TASK STATEMENT
Rewrite the records from the line with "The image size is (304, 170)." through the line with "Image resolution: width=1471", inclusive, replacing "destination" with "target" and keeping everything else the same. Leave the pictures out of your answer.

RECORDED DATA
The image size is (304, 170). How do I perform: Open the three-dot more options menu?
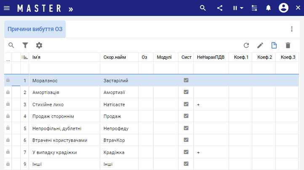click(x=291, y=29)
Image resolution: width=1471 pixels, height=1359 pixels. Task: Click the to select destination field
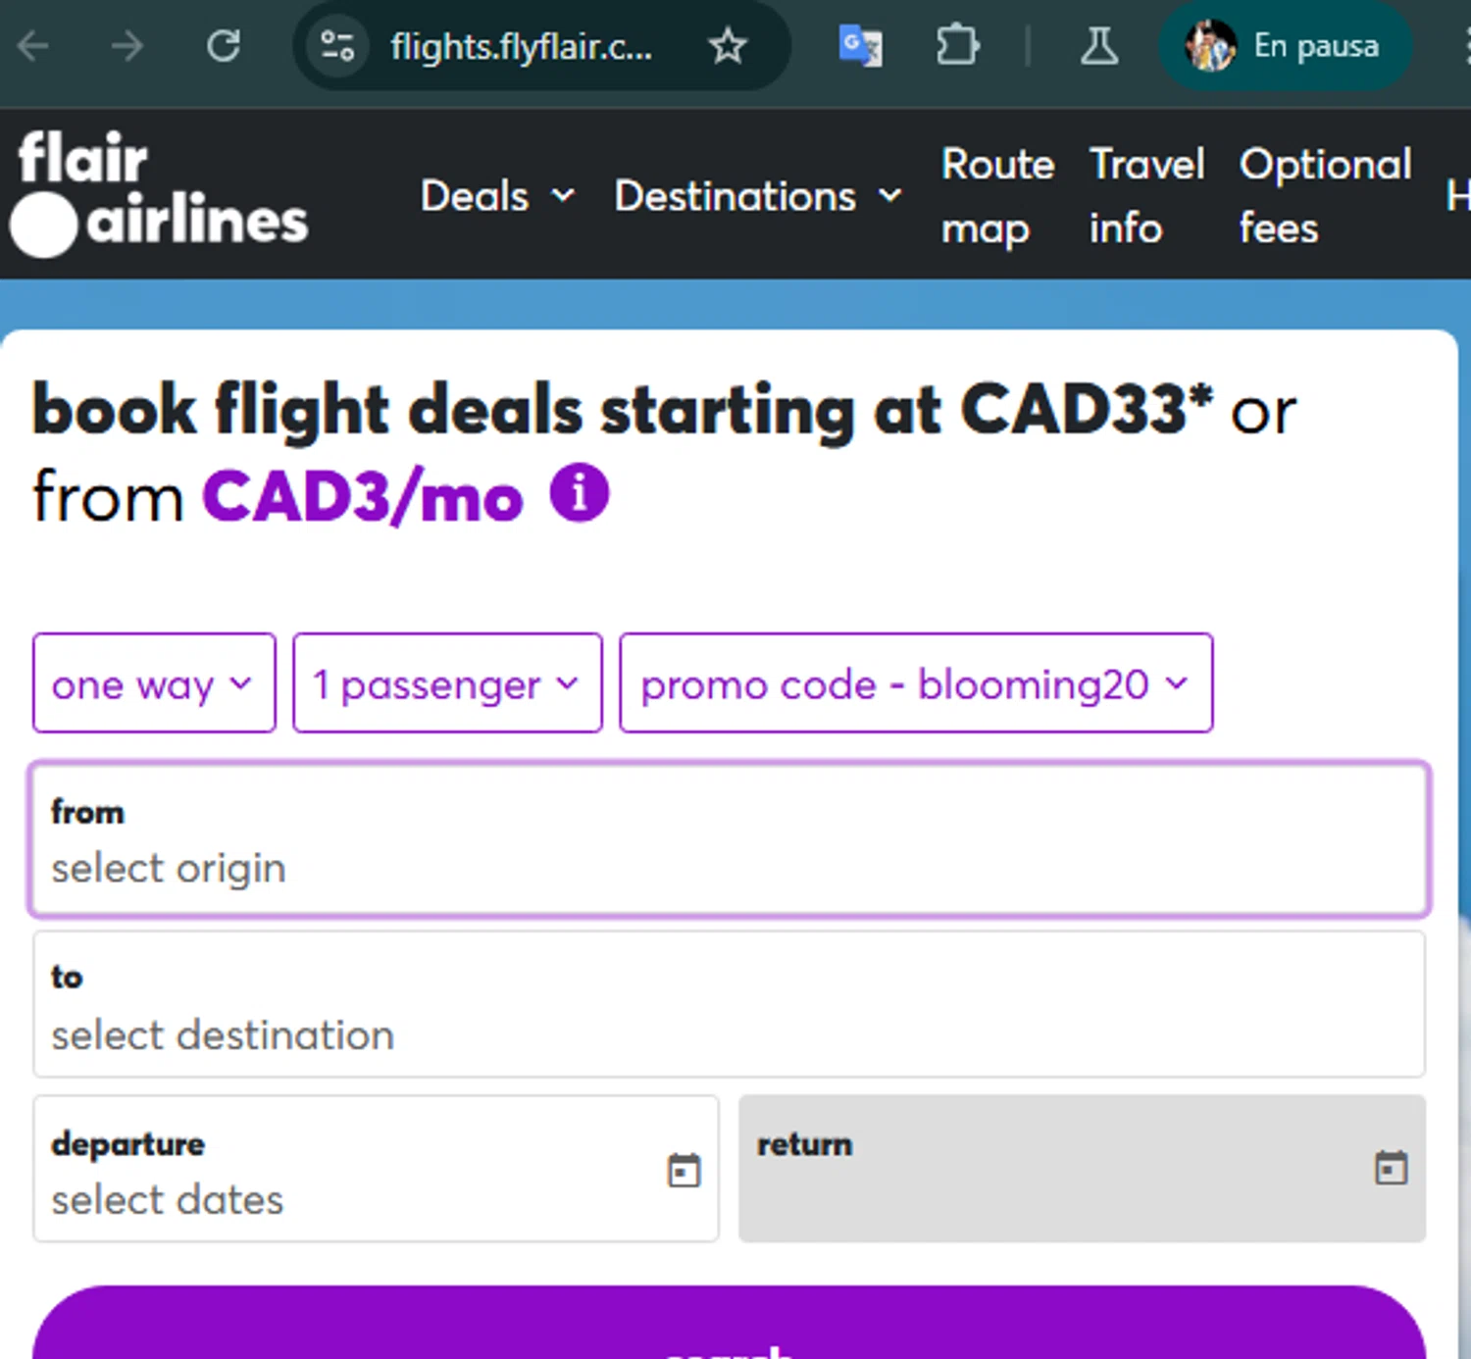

==

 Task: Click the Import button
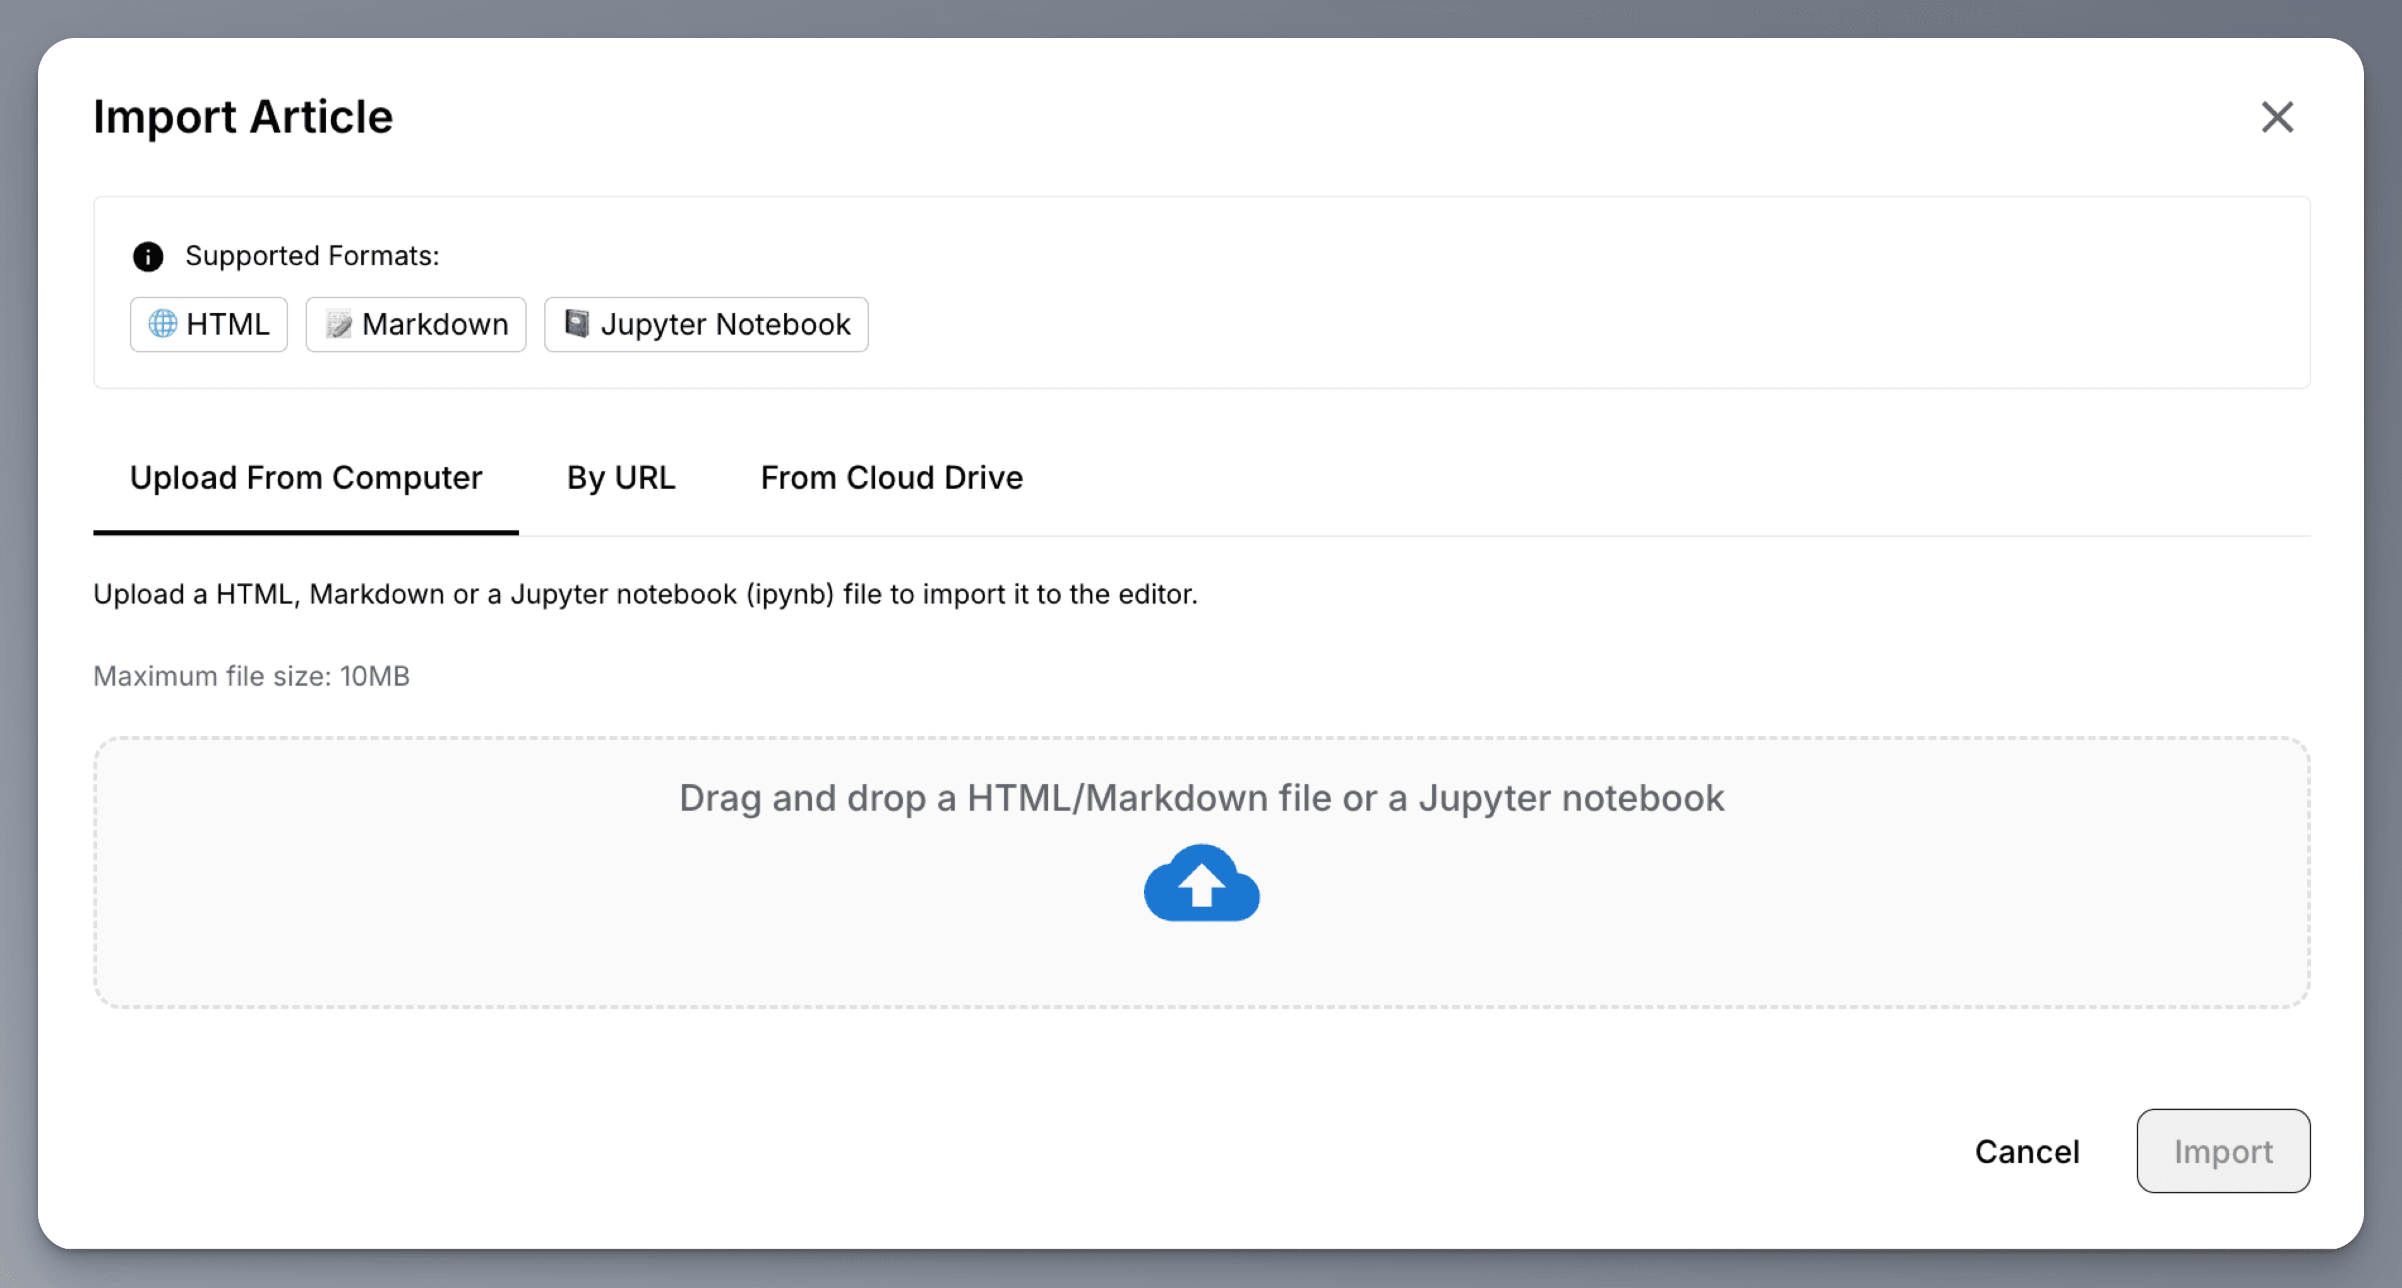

...

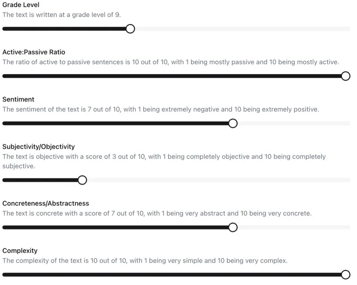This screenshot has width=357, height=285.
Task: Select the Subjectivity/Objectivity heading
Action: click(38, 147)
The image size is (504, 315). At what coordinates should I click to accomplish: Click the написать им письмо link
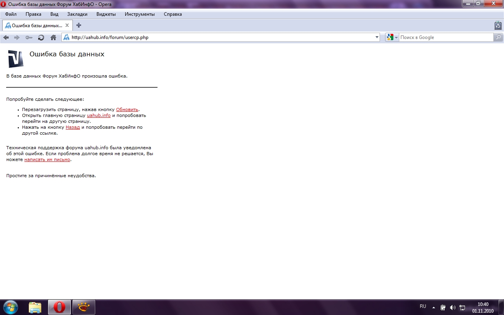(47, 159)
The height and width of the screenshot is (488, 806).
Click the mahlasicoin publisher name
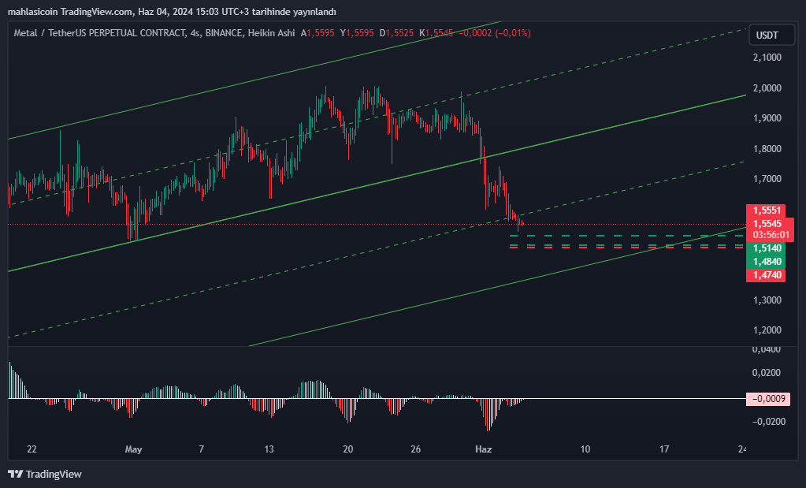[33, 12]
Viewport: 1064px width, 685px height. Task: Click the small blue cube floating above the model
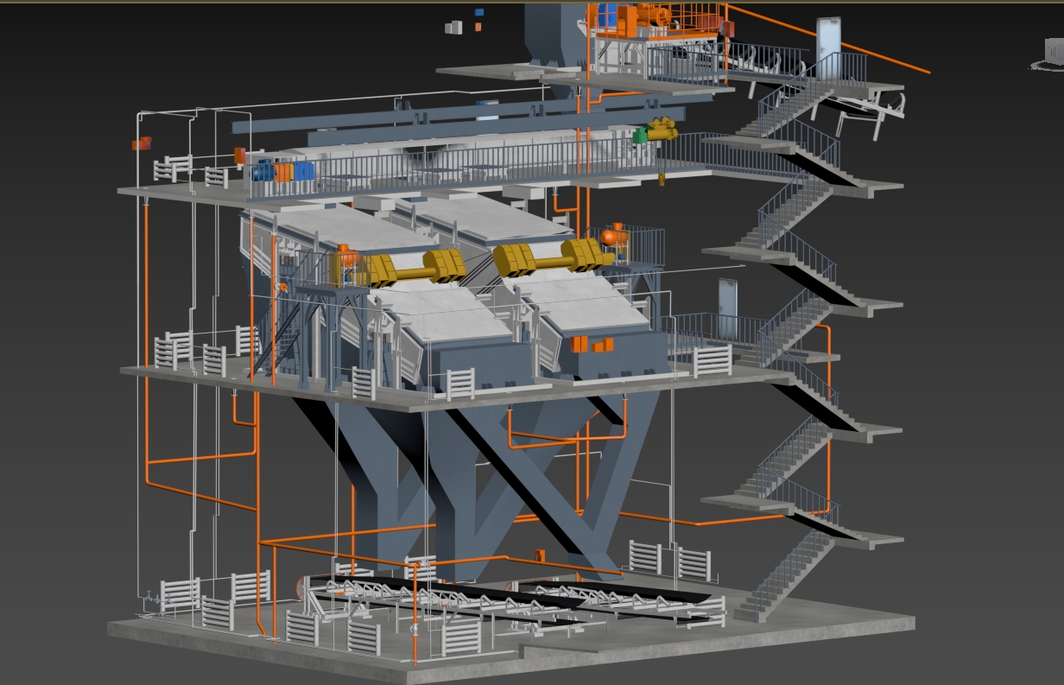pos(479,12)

OUTPUT OF THE TASK
The image size is (304, 170). How do I perform: Open the three-dot more options menu?
click(x=291, y=29)
Image resolution: width=1471 pixels, height=1359 pixels. Task: Click the to select target field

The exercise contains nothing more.